“La lotta di classe esiste e l’hanno vinta i ricchi”. Vero!
- Autore: Marco Revelli
- Genere: Politica ed economia
- Categoria: Saggistica
- Casa editrice: Laterza
- Anno di pubblicazione: 2014
In questo suo ultimo saggio breve, “La lotta di classe esiste e l’hanno vinta i ricchi”. Vero!, Marco Revelli, professore ordinario di Scienza della politica, pone al centro della sua analisi sociologica la disuguaglianza e le politiche economiche che hanno governato in questi ultimi trent’anni e che l’hanno favorita se non determinata.
La curva di Laffer e quella di Kuznets sono le due ideologie neoliberiste nate in periodi storici diversi che l’autore descrive e analizza. Due teorie economiche per le quali la disuguaglianza è necessaria a garantire lo sviluppo economico.
La curva di Laffer è del 1974 e mette in relazione l’aliquota di imposta con le entrate fiscali. Venne scritta dal professore Arthur Laffer, economista della Southern California, su un tovagliolo, mentre era a cena in un famoso ristorante di Washington, e poi inviata al candidato per le elezioni presidenziali Ronald Reagan, che si convinse della sua validità e ne fece una bandiera del suo programma politico.
La curva di Kuznets, economista statunitense premio Nobel, risale invece al 1955 e spiega il modello di sviluppo definito trickle-down: se si favoriscono i grandi investitori e il potere finanziario, si genera un meccanismo virtuoso che creerà ricchezza e in parte la ridistribuirà per l’effetto gocciolamento, una sorta di forza di gravità naturale. La forma della curva è una U rovesciata, che descrive l’andamento della diseguaglianza in rapporto al tasso di sviluppo. Uno sviluppo industriale intenso produce inizialmente disuguaglianze crescenti che poi, secondo l’economista, verrebbero annullate. In breve, con l’arricchimento dei ricchi avrebbero tratto vantaggio tutti, Stato compreso.
Entrambe sono state usate nella propaganda del benessere per tutti e poste al centro fra gli obiettivi politici dei governi mondiali.
L’uomo neoliberista stava quindi trasformando il vecchio soggetto illuministico, con diritti e doveri, in un oggetto economico, in capitale umano, in merce di se stesso. In questo modo la politica neoliberista, fra gli anni settanta e ottanta (sostiene l’autore), avrebbe raggiunto lo scopo di distruggere la socialità e la società, trasformando la democrazia in un’egemonia dell’economia che ha generato disuguaglianze e nuove povertà. L’idea, scrive Revelli, che un eccesso di eguaglianza faccia male all’economia o più esplicitamente che una buona dose di diseguaglianza faccia bene alla crescita, ha alimentato le politiche di deregulation prevalse nell’epicentro anglosassone e affermatesi nel circuito della globalizzazione. Un paradigma nel quale l’ineguaglianza non veniva più considerata un vizio ma si era trasformata in una risorsa.

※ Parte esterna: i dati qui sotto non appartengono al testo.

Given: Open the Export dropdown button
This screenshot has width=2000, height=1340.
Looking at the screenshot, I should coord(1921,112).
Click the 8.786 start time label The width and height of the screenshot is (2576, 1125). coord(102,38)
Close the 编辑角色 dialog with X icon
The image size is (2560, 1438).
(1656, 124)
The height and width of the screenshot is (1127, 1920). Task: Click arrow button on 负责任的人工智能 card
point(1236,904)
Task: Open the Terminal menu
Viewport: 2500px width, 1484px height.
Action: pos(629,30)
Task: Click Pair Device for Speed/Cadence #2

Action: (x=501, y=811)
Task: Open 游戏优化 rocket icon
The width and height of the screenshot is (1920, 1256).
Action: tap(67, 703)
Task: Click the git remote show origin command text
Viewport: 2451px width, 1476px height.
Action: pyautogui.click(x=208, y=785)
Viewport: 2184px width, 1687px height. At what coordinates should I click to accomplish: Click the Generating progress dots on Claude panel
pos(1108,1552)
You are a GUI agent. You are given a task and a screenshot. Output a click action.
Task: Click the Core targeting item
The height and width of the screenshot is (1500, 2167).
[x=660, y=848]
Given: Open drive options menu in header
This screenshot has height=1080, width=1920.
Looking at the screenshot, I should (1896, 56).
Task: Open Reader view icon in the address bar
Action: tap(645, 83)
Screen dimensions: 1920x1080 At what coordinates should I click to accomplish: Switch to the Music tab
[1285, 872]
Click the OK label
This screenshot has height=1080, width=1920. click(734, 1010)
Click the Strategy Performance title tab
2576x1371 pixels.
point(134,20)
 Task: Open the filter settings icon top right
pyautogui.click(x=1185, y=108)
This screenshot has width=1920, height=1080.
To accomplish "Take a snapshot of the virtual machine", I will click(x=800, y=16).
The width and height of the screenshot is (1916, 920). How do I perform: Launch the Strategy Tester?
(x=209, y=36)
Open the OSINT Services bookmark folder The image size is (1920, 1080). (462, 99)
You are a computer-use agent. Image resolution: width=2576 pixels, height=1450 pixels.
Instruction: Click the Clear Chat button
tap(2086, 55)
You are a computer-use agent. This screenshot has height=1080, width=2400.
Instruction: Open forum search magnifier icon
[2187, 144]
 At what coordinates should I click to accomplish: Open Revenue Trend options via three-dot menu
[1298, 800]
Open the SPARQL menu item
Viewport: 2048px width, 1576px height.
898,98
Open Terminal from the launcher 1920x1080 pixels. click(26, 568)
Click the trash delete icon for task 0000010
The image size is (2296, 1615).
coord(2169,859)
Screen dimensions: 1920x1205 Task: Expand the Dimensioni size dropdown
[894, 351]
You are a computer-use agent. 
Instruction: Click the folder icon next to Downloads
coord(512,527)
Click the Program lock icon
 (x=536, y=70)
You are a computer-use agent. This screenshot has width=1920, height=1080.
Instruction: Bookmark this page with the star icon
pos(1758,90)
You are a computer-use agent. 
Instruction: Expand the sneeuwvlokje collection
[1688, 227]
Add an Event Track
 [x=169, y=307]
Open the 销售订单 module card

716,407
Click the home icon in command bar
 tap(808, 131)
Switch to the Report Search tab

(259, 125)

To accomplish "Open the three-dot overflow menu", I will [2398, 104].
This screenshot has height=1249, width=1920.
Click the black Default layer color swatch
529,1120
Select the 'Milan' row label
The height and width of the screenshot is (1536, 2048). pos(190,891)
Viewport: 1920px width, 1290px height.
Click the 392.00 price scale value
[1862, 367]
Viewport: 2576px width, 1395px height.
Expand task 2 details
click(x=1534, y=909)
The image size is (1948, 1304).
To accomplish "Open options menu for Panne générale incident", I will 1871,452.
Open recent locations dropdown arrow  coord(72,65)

Le due teorie vengono scomposte e approfondite dal nostro autore che ne dimostra la falsità con una serie di analisi e di statistiche dalle quali si evincono le conseguenze associate alle due politiche economiche: redditi calanti e debiti crescenti, la riduzione dei diritti sociali e l’austerità europea. Uno scenario spaventoso che ha incrementato sempre più il divario tra i ricchi e i poveri, sia se lo si considera a livello globale tra i diversi paesi o all’interno dei singoli stati.
Alla fine la lotta di classe esiste e l’hanno vinta i ricchi, è il risultato delle politiche dello scorso fine secolo, certificato dagli organismi internazionali che ne hanno sottolineato le proporzioni drammatiche, come anche la convinzione, per l’opportunismo politico, che nel nuovo secolo non si siano invertite le rotte. Le disuguaglianze sono cresciute oltre misura e la crisi prodotta dal neoliberismo perdura da anni e continuerà ad esserci.
La scelta con cui si confronterà la prossima generazione non sarà fra il capitalismo e il comunismo, o tra la fine della storia e il ritorno della storia, ma tra la politica della coesione sociale basata sugli scopi collettivi e l’erosione della società per mezzo della politica della paura.